(Text and item location data)
..........

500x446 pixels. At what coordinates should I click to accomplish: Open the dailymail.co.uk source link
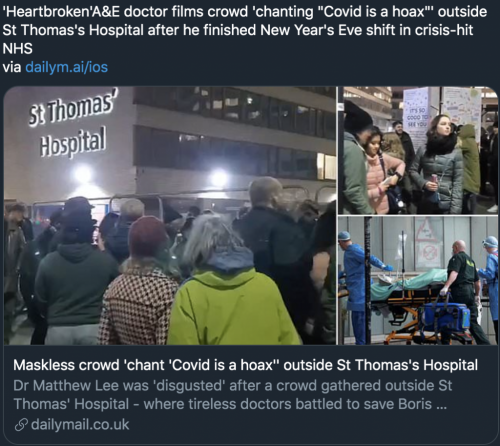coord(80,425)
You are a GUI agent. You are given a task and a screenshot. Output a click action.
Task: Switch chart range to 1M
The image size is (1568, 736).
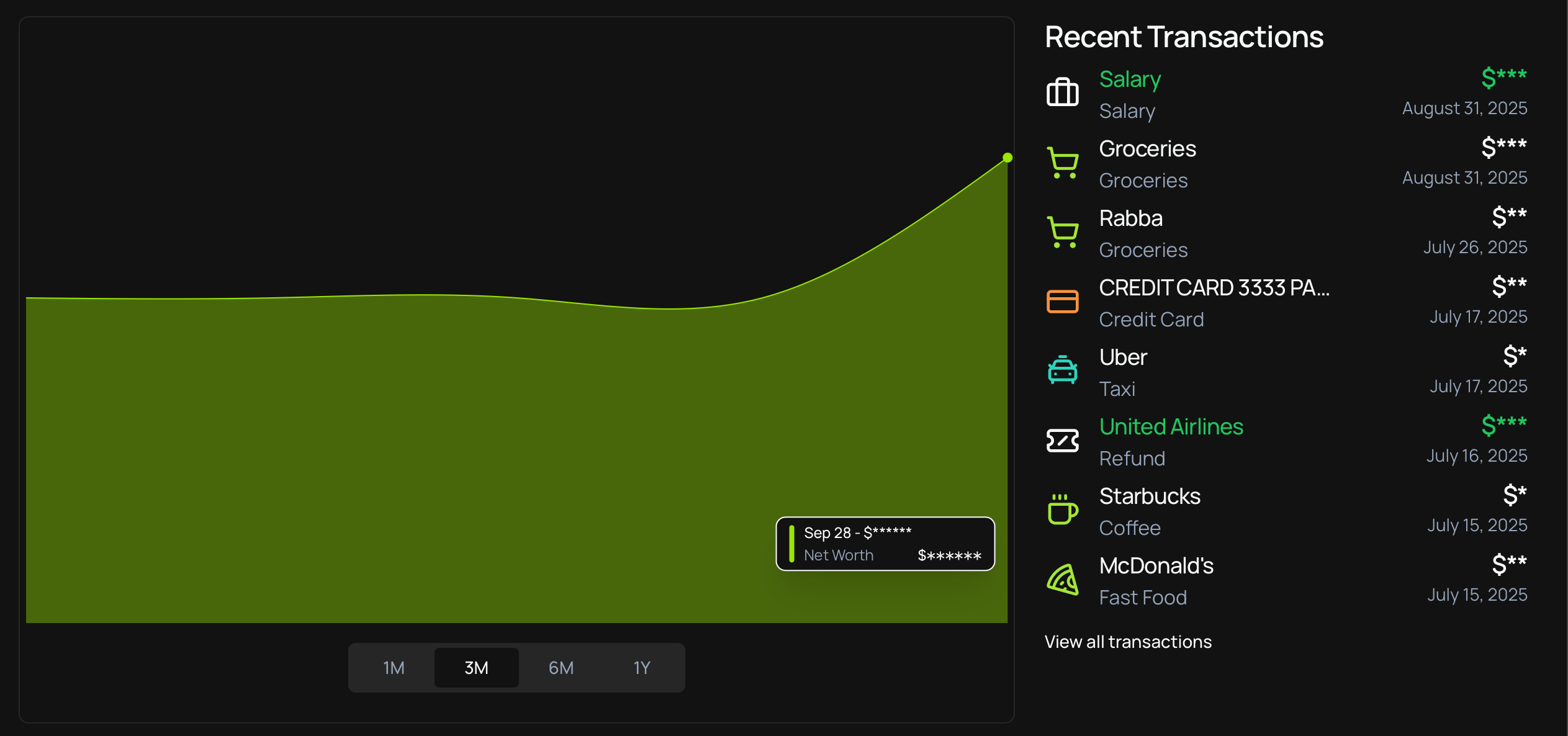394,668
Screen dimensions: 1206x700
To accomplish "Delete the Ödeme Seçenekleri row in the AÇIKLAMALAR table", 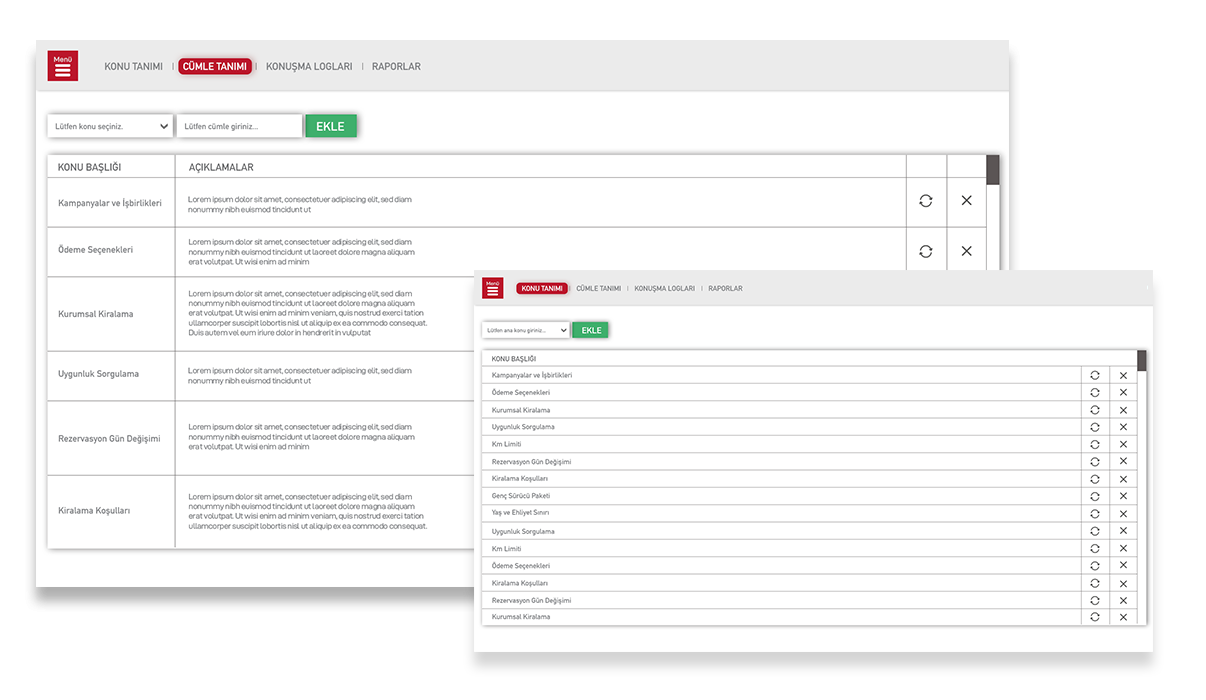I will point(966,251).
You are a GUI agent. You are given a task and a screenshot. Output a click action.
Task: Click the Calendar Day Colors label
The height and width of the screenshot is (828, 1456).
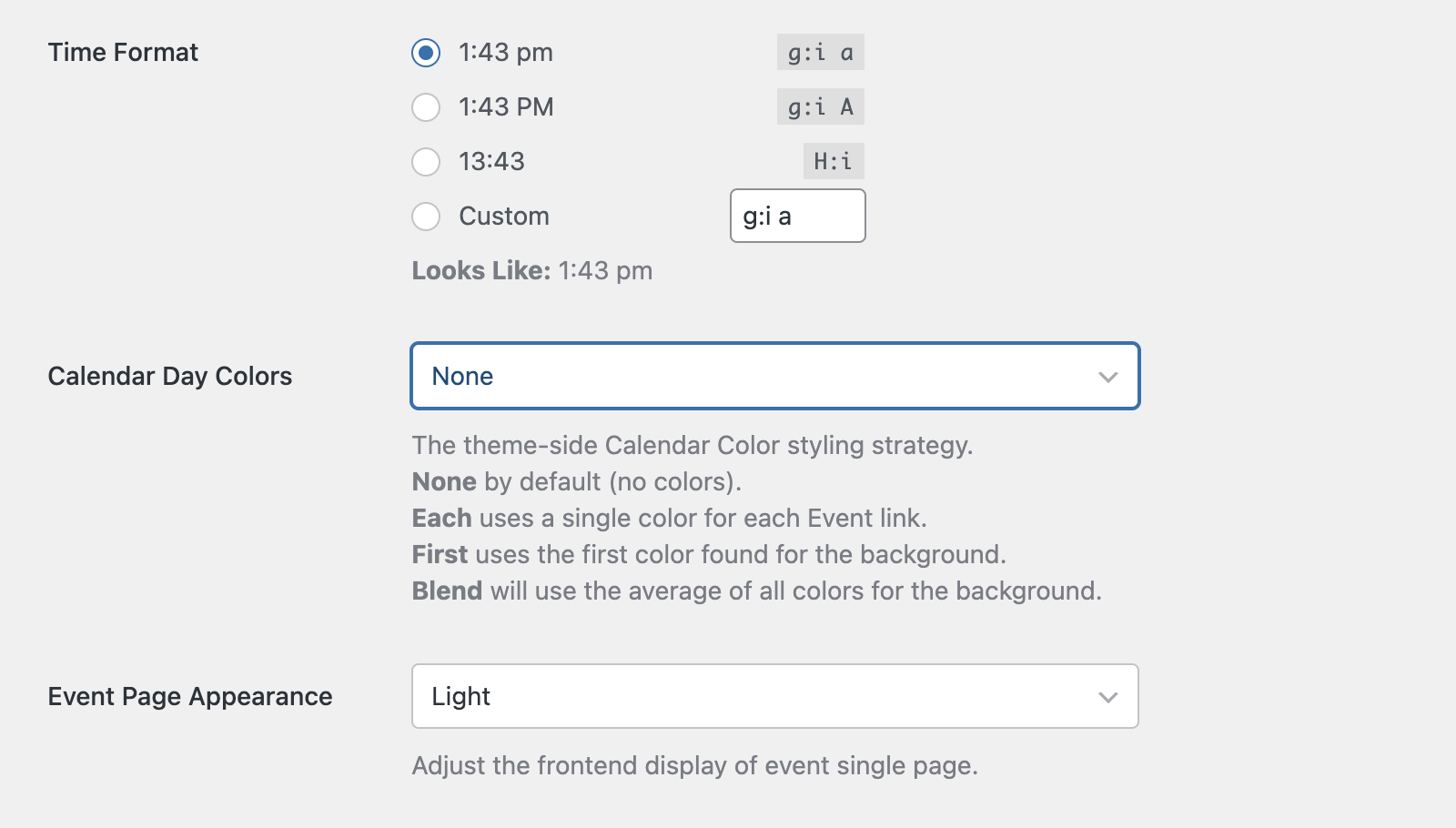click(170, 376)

..........

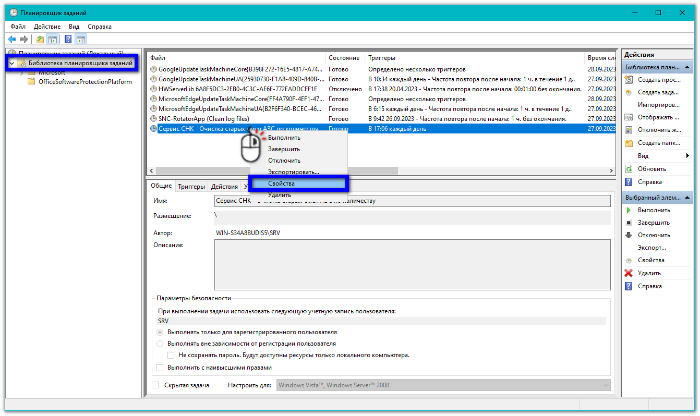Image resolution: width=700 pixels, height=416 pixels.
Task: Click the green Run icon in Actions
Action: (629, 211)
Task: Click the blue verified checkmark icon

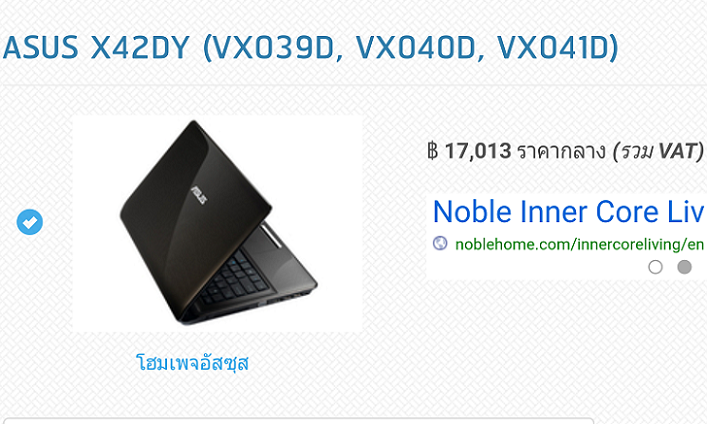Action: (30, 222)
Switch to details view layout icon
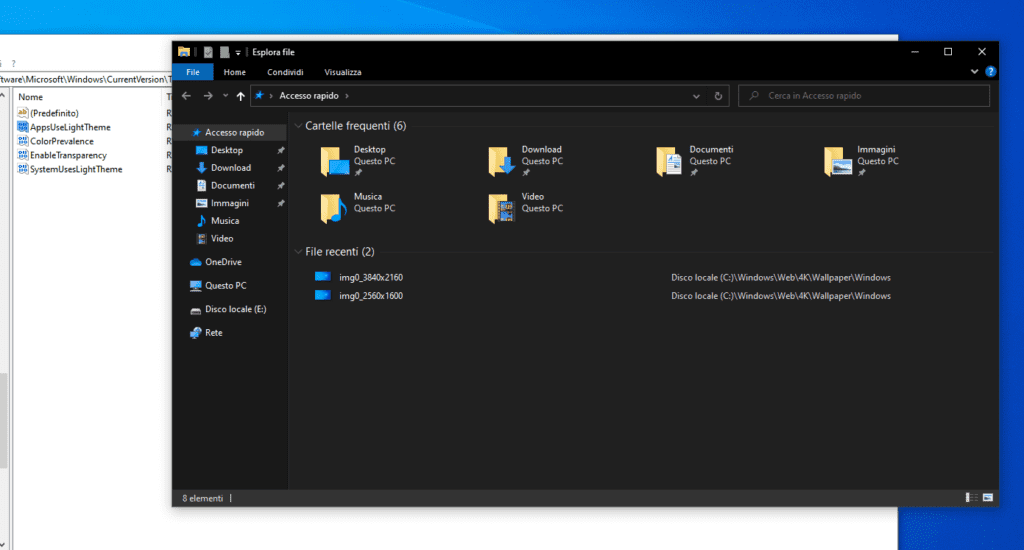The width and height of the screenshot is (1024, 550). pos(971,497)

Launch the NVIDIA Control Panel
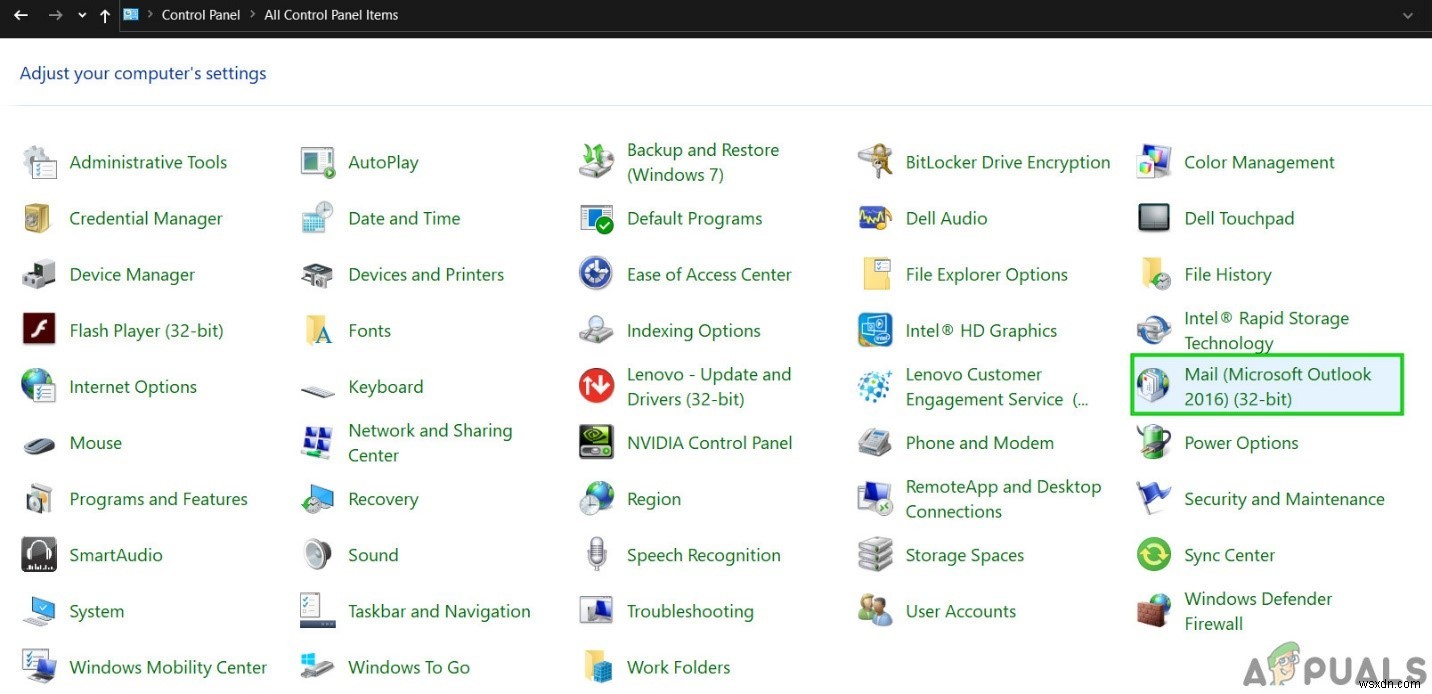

..........

What is needed: Repeat the data verbatim from the line containing "Image resolution: width=700" through the line containing "Launch the NVIDIA Control Panel", leaving the pictures out.

Task result:
Image resolution: width=700 pixels, height=416 pixels.
Task: Click the green Run icon in Actions
Action: (629, 211)
Task: Click the blue verified checkmark icon

Action: (30, 222)
Switch to details view layout icon
The width and height of the screenshot is (1024, 550). pos(971,497)

Launch the NVIDIA Control Panel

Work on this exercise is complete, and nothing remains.